**Instructions to follow**
Look through the records, and wherever the string "diamond" turns up, copy out that line.

[Information provided]

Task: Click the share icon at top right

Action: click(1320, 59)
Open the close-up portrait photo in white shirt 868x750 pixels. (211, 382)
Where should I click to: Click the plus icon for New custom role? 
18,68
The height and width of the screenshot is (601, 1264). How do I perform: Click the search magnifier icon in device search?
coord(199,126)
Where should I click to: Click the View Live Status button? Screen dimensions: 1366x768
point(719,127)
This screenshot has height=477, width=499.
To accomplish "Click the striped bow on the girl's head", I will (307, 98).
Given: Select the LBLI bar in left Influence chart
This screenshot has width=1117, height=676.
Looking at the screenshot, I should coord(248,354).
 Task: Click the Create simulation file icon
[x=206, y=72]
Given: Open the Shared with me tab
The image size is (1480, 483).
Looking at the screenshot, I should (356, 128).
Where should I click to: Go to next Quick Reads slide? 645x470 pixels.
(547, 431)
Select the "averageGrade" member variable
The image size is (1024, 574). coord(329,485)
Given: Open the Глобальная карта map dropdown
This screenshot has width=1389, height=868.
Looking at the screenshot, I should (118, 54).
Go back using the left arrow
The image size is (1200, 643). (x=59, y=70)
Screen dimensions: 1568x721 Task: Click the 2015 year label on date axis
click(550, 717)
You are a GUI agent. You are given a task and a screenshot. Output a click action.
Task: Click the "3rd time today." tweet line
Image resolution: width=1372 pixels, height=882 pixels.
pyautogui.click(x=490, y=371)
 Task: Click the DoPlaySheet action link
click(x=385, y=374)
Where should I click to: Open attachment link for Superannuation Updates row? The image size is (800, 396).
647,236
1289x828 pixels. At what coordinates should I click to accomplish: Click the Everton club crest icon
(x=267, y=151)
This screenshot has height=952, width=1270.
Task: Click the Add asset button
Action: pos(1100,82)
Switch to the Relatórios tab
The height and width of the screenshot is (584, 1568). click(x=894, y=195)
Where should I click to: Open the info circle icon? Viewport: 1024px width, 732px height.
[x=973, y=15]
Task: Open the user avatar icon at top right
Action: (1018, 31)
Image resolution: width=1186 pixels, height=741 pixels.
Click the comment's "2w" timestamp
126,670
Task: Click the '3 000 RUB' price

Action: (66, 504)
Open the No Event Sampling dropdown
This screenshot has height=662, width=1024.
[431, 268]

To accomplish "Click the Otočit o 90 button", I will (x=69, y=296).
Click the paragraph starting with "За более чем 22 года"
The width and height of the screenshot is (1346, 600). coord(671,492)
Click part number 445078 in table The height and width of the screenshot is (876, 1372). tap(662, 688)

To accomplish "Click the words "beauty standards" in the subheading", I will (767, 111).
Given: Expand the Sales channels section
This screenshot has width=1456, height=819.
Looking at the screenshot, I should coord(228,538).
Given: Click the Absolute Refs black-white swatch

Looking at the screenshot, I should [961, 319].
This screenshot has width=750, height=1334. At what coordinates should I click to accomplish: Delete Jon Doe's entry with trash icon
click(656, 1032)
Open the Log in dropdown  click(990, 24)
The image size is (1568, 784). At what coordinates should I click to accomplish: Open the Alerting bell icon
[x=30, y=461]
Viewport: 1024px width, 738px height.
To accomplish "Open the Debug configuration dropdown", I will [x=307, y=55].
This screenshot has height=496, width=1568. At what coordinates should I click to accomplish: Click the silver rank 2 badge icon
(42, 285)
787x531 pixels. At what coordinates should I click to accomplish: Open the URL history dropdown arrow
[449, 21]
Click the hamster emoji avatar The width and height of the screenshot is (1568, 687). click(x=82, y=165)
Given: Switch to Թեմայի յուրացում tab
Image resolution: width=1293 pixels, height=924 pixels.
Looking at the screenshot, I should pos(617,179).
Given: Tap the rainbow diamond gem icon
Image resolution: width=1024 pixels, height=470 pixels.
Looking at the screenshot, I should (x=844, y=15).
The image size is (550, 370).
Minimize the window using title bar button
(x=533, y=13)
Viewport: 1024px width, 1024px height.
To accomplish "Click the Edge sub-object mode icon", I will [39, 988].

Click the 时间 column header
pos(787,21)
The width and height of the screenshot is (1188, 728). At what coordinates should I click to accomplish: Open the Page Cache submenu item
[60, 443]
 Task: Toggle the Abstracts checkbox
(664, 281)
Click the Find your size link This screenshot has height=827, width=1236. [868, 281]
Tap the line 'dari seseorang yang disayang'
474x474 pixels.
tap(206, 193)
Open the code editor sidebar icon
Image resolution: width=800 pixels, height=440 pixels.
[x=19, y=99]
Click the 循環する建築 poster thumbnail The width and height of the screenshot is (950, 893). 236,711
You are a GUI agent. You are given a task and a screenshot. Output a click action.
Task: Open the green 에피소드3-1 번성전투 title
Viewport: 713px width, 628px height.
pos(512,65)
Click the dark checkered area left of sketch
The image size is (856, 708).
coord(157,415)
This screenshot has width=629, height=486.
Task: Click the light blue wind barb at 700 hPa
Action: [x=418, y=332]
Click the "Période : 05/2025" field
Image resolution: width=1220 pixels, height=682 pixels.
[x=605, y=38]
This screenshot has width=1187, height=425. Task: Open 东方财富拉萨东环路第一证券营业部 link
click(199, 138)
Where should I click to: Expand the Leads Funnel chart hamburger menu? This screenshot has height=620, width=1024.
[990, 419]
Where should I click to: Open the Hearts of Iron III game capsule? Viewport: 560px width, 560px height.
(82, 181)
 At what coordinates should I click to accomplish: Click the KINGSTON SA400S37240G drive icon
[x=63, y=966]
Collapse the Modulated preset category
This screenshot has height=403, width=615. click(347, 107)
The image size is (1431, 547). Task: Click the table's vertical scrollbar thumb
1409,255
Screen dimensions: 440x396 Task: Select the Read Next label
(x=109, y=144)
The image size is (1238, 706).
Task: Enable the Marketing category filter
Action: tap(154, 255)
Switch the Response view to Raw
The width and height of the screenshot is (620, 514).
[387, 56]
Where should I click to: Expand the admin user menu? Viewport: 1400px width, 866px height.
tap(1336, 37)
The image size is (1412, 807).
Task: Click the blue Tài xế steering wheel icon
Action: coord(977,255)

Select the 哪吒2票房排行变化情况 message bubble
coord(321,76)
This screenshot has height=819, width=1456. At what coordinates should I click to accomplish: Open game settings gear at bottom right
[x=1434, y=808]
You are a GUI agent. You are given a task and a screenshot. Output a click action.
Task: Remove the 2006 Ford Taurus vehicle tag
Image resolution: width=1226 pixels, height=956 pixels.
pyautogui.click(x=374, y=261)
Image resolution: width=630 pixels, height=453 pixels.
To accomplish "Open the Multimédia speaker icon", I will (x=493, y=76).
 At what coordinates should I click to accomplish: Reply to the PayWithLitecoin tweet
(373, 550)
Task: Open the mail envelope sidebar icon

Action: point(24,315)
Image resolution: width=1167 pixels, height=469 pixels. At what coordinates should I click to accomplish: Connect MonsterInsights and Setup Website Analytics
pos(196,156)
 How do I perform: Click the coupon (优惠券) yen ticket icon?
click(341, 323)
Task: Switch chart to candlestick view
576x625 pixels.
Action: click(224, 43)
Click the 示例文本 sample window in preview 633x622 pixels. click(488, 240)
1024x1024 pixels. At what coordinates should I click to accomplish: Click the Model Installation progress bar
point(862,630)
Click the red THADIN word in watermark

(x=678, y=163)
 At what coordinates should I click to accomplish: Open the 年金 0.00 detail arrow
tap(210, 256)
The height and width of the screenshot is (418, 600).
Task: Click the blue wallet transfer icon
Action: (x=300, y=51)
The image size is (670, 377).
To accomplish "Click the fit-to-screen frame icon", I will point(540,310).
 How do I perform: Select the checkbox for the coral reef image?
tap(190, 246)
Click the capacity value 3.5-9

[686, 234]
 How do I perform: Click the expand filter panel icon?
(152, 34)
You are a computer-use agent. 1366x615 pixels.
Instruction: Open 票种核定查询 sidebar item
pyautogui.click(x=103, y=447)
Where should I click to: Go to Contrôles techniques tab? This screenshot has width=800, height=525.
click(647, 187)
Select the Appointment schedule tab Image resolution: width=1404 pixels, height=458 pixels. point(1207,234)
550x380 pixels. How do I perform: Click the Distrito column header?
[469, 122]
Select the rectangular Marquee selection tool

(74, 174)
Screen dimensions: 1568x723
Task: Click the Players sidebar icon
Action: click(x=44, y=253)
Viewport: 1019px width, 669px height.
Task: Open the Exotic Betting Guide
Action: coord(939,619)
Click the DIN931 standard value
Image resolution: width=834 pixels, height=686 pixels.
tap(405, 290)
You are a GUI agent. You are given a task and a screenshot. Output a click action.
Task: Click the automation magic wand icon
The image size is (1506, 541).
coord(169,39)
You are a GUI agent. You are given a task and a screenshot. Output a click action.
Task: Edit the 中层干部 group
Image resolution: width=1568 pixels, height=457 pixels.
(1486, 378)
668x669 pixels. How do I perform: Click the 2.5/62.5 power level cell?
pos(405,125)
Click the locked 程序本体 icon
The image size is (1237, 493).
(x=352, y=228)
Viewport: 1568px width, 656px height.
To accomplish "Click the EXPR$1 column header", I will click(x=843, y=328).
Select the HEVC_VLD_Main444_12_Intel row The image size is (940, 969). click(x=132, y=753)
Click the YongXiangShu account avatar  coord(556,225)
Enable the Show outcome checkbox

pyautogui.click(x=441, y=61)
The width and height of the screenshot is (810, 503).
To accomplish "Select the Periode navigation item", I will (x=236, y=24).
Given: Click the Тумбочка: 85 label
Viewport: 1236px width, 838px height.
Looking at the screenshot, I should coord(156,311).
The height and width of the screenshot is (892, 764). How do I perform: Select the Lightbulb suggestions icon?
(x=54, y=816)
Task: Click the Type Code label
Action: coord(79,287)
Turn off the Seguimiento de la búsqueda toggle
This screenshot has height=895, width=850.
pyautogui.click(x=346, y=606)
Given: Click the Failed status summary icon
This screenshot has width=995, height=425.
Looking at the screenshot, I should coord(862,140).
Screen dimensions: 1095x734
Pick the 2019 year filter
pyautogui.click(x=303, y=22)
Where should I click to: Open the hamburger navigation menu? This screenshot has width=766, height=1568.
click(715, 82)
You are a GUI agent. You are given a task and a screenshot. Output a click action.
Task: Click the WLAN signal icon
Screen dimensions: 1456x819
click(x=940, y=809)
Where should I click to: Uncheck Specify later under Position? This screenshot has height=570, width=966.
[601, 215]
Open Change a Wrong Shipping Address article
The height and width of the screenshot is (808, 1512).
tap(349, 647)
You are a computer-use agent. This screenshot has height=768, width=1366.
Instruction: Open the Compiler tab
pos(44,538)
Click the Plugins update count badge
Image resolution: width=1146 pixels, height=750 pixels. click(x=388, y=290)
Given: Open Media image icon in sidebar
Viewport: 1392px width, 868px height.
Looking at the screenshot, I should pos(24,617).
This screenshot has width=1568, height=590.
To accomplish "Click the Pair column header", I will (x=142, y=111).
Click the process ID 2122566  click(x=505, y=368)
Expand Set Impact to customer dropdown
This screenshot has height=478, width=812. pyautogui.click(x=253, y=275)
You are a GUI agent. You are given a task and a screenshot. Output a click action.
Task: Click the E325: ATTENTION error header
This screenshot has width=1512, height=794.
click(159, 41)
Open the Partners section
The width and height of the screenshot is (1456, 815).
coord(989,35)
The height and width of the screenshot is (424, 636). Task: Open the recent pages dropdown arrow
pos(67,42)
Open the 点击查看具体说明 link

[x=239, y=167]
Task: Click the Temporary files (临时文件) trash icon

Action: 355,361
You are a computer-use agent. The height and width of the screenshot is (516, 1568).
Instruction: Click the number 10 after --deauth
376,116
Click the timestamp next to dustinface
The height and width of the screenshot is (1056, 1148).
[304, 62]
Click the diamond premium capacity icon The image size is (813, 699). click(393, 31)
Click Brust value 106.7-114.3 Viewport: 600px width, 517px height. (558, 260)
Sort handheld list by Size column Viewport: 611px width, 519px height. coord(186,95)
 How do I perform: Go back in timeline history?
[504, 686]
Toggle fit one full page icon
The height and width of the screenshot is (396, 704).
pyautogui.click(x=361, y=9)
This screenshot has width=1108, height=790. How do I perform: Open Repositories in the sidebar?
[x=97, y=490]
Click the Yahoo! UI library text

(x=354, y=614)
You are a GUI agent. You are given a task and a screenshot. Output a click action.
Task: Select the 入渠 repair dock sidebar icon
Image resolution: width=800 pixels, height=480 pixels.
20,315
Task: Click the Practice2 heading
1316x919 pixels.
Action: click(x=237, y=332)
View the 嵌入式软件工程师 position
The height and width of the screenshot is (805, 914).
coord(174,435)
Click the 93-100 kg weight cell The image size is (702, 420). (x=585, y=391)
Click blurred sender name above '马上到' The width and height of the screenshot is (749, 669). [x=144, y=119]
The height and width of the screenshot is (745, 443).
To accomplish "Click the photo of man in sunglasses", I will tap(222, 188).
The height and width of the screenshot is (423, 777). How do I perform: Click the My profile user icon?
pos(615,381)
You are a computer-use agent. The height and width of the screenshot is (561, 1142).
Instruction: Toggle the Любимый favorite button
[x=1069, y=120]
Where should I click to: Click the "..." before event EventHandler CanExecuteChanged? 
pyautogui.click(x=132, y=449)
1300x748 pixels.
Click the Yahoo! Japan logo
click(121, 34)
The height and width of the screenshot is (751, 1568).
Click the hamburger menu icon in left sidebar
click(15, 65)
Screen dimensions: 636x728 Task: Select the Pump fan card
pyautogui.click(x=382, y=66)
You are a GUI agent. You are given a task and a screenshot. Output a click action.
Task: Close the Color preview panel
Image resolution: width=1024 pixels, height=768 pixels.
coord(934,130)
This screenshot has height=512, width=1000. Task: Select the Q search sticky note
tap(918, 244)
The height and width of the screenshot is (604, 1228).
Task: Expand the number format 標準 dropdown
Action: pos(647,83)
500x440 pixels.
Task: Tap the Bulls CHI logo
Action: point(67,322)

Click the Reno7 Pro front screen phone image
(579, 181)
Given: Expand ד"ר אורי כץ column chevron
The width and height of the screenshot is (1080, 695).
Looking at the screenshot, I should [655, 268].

[/Information provided]

**Completed exercise**
Given: Tap the rainbow diamond gem icon
Click the diamond premium capacity icon The image size is (813, 699). click(393, 31)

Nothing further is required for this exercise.